* [TASK BRIEF] Among the entries below, how many lines have the string "icon" in them? Only the number should be given.

Data entries

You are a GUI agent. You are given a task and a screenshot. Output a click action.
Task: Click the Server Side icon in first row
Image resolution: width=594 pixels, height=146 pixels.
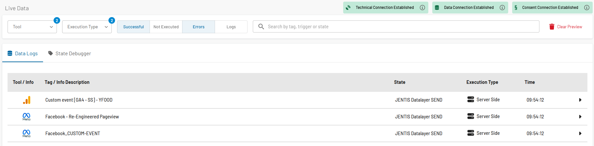pyautogui.click(x=471, y=99)
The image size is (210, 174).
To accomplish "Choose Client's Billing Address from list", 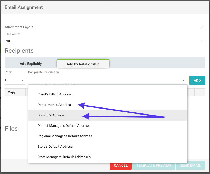I will pyautogui.click(x=55, y=94).
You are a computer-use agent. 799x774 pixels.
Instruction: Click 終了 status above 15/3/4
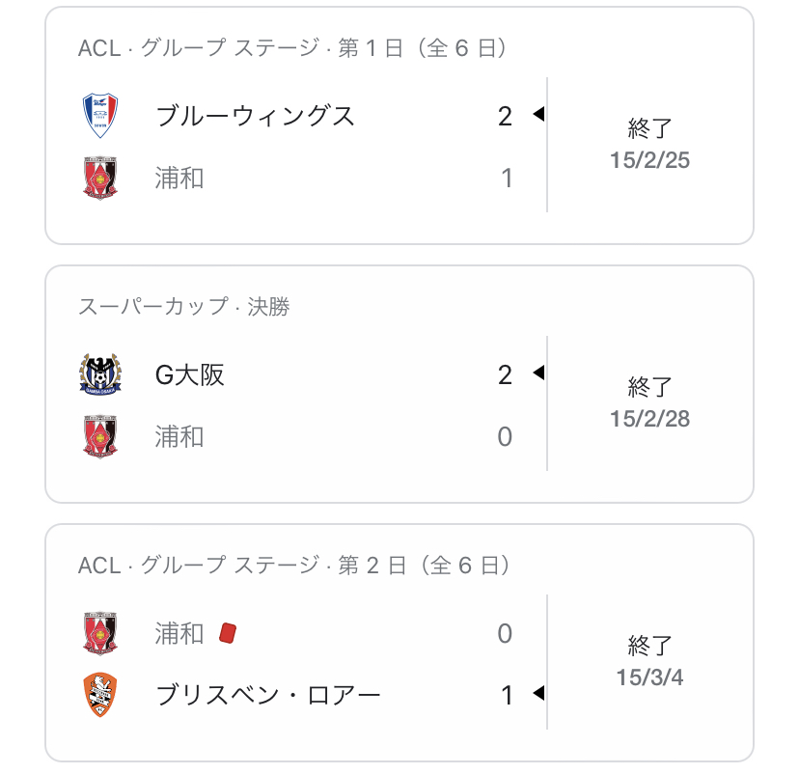coord(649,646)
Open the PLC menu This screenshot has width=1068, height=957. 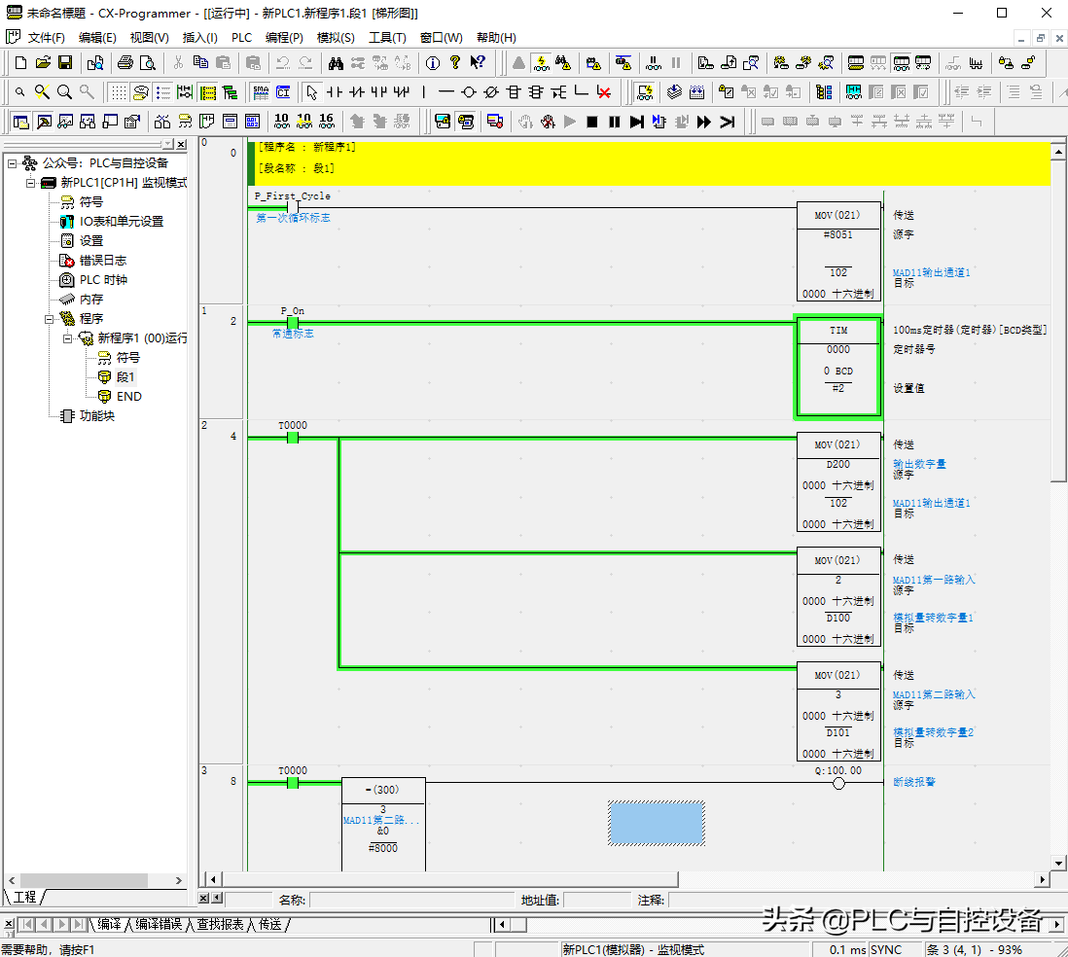pos(241,37)
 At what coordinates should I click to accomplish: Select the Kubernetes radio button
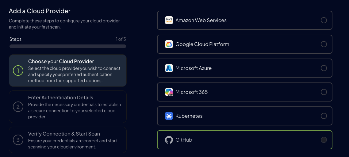pos(324,116)
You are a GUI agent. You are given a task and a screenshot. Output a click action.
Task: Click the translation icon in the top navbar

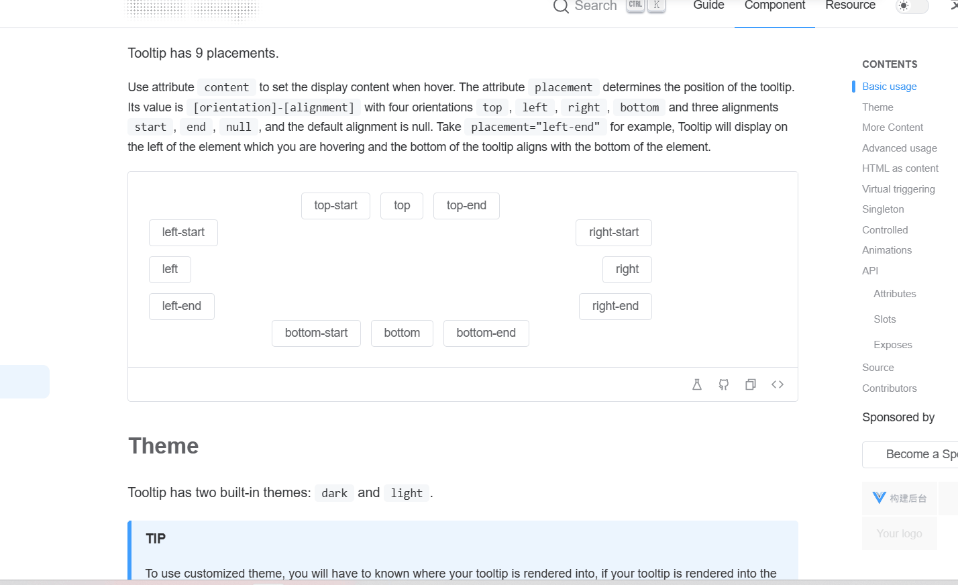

* [SOLVED PROBLEM] 2